§ YOUR OBJECTIVE: Which lines below mention "title"? Pick each one out.
[Opening EXERCISE INPUT section]
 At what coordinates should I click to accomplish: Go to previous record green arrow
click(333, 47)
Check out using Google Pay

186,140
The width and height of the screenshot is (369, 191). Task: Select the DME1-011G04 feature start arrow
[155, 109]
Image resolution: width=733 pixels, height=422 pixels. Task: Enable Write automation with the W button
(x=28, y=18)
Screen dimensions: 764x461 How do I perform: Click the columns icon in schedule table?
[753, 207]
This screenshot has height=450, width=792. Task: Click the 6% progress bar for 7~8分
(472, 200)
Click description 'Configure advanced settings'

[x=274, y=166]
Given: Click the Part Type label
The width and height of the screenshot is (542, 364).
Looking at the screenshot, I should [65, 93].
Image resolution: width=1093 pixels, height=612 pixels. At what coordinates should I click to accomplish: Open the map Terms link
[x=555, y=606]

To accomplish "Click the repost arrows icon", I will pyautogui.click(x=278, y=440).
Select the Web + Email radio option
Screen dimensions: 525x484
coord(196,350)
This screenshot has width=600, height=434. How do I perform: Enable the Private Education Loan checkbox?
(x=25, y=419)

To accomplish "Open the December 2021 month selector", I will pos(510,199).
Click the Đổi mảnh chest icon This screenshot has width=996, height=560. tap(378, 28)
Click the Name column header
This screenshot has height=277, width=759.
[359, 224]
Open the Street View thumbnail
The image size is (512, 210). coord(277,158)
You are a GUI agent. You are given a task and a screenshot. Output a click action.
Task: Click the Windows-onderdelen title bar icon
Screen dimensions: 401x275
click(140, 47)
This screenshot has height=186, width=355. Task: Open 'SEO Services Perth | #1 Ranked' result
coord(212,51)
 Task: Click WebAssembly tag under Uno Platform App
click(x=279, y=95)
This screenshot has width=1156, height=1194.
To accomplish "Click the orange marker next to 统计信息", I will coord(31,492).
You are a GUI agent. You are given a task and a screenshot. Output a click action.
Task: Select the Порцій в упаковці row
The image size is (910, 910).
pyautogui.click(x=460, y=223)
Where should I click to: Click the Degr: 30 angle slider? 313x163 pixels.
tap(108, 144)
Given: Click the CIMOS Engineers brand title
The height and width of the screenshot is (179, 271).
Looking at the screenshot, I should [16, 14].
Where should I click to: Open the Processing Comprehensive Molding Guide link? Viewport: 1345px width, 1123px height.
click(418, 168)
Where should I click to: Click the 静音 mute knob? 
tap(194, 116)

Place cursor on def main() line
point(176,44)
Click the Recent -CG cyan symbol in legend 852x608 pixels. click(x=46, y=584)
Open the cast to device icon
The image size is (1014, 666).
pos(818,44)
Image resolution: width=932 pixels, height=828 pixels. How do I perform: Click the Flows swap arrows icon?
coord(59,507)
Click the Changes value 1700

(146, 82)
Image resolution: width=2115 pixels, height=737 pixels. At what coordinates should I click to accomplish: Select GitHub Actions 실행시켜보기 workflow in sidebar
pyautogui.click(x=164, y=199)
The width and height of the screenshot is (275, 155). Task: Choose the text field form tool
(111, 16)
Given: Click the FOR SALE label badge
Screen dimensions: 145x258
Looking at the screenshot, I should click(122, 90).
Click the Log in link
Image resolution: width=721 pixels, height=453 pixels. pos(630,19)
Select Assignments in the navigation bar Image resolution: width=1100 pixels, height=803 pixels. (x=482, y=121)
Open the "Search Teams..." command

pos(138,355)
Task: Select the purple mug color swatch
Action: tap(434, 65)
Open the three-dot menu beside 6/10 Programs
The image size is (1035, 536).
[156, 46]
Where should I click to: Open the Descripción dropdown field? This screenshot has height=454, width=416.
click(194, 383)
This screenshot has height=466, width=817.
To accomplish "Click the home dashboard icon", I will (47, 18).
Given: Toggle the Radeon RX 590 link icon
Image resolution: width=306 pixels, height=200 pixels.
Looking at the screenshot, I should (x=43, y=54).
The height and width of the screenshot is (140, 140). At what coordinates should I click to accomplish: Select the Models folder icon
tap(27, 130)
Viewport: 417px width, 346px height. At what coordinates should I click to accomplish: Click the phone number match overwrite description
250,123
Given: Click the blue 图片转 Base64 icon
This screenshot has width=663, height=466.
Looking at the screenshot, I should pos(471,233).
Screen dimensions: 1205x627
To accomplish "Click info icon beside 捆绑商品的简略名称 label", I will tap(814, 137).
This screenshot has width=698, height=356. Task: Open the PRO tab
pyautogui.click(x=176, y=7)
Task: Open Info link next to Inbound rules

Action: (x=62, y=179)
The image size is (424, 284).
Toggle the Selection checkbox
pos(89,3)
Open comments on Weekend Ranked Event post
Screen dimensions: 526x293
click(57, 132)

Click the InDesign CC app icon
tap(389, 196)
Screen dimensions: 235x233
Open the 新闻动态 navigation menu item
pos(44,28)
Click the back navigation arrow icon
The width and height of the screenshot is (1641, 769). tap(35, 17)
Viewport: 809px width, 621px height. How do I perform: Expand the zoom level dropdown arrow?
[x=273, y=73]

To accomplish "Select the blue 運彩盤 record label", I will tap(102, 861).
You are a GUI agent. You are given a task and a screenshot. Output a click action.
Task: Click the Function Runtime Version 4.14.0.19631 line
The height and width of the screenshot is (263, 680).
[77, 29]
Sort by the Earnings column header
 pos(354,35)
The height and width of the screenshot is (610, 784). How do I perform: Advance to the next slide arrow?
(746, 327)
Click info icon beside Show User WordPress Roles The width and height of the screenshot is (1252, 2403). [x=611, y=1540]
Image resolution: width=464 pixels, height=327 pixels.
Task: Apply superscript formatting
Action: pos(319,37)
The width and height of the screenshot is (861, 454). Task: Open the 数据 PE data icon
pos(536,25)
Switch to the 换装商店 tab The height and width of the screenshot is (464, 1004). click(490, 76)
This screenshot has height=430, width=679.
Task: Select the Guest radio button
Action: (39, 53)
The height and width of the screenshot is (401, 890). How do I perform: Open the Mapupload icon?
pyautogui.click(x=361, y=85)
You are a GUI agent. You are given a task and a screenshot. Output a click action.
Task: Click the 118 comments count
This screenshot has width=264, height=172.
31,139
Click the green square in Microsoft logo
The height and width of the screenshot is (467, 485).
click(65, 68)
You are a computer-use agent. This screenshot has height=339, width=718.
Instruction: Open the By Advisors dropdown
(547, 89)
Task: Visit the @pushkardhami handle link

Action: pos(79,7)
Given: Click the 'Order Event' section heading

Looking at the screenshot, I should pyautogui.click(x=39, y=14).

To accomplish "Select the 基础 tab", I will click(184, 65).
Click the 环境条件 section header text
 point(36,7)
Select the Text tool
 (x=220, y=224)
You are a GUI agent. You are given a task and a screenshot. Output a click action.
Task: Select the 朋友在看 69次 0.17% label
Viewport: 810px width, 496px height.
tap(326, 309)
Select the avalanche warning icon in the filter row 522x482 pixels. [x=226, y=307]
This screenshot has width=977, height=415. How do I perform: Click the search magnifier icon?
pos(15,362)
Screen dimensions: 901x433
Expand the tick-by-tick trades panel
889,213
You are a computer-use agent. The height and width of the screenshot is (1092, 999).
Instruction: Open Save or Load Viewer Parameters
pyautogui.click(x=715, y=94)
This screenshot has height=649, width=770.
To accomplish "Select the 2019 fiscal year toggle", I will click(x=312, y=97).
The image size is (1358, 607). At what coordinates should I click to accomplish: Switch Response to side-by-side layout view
[Closing EXERCISE INPUT section]
§ OUTPUT OF THE TASK:
Task: Click the Windows-onderdelen title bar icon
Given: Click the CIMOS Engineers brand title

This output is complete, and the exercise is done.